The Auditor-General said the excess power loss above the approved recovery rate of 19.9 percent “constitutes unaccounted for power which though the cost is not passed on to the consumers, it increases the operating costs of the company.”
Analysis of the system losses and recovery is based on disclosures of the utility firm’s operations by the Auditor-General. Kenya Power is allowed to recover part of the system losses based on the cost of power purchase and not what it would sell the units to households and businesses.
Kenya Power’s system losses in the review period stood at 24.14 percent, significantly above the global benchmark of 15 percent.
The company says reducing electricity losses is part of its ongoing reform agenda.
“The turnaround strategy is premised on five key focus areas: improving customer experience, growing sales, enhancing revenue collection, reducing system losses, and managing costs,” Kenya Power said in a statement.
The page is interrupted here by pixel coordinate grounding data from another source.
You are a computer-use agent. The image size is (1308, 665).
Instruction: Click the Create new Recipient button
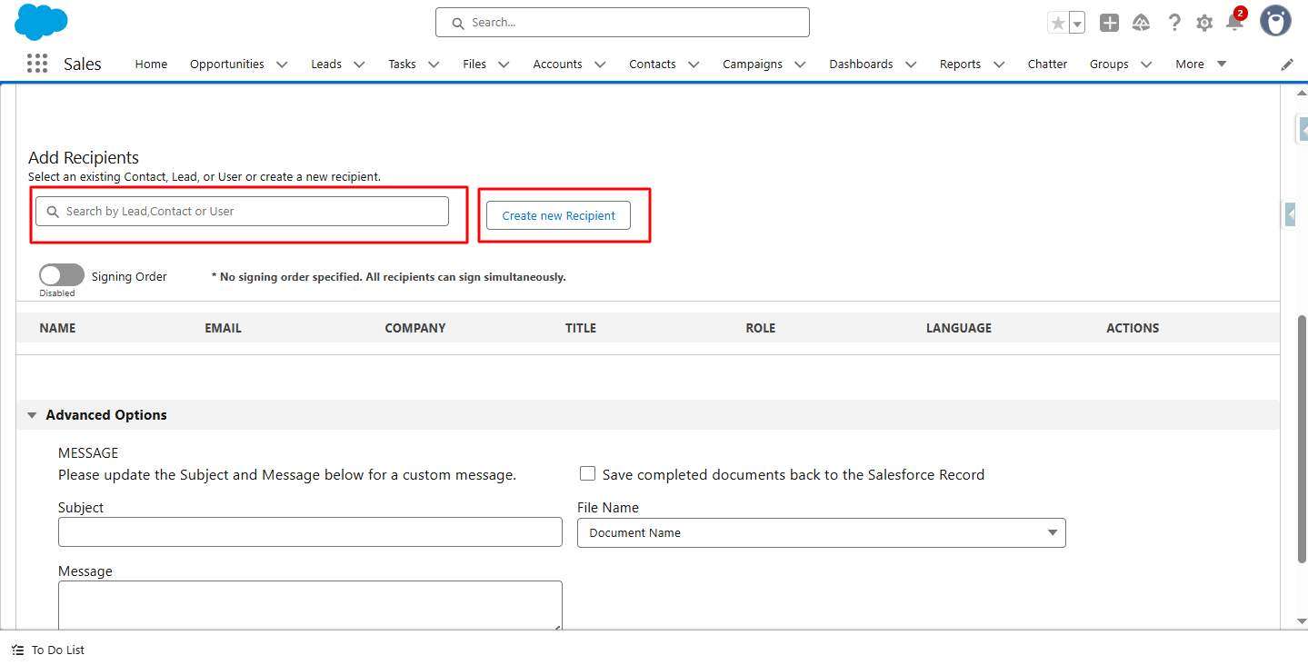(558, 216)
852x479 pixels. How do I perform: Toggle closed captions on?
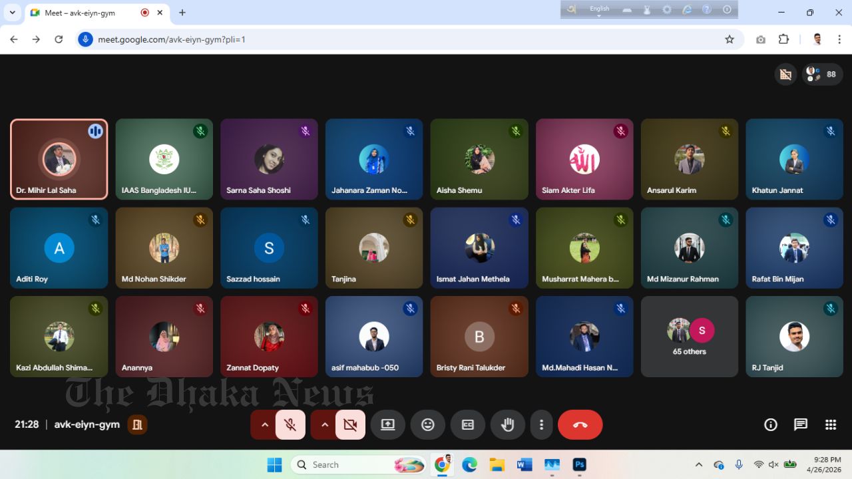click(x=468, y=424)
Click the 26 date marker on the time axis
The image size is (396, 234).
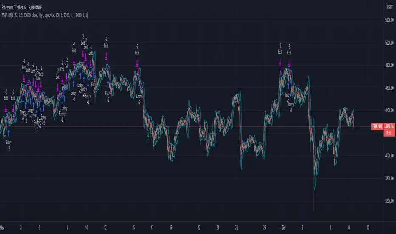coord(236,228)

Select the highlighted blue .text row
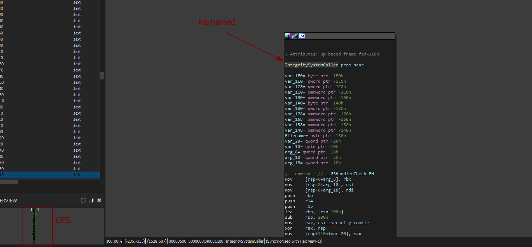tap(50, 175)
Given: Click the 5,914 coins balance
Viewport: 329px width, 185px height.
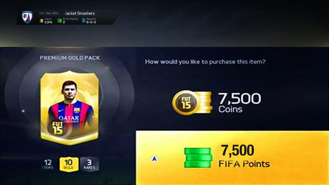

The combination of power theft and leakages from the ageing transmission grid, which stems from the long period of underinvestment, has continued to keep the system losses beyond the new higher target of 19.9 per cent.
The inefficiency in the power flow system happens in high voltage wires, substations as well as low voltage lines connecting households and businesses.
High voltage wires, above 132 kilovolts, are managed by the Kenya Electricity Transmission Company, with Kenya Power handling lower voltage lines.
Meter tampering or outright theft of electricity have also dogged Kenya Power, which is also hurting from vandalism of lines and transformers.
The company has fired more than 100 workers due to fraud and illegal connections to the grid carried out by people suspected to be its employees.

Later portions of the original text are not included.